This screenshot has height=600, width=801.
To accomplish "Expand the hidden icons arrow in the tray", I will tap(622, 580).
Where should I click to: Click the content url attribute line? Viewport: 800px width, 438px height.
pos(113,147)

* * * * * * * * *

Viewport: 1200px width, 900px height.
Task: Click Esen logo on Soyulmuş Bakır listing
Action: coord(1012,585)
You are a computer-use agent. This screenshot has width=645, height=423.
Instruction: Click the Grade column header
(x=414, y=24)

* * * * * * * * *

What you are asked to do: Wherever the string "This" appears in the data above, report the whole line.

Solved exercise:
This screenshot has height=600, width=801.
You are a computer-use agent. This screenshot has width=645, height=423.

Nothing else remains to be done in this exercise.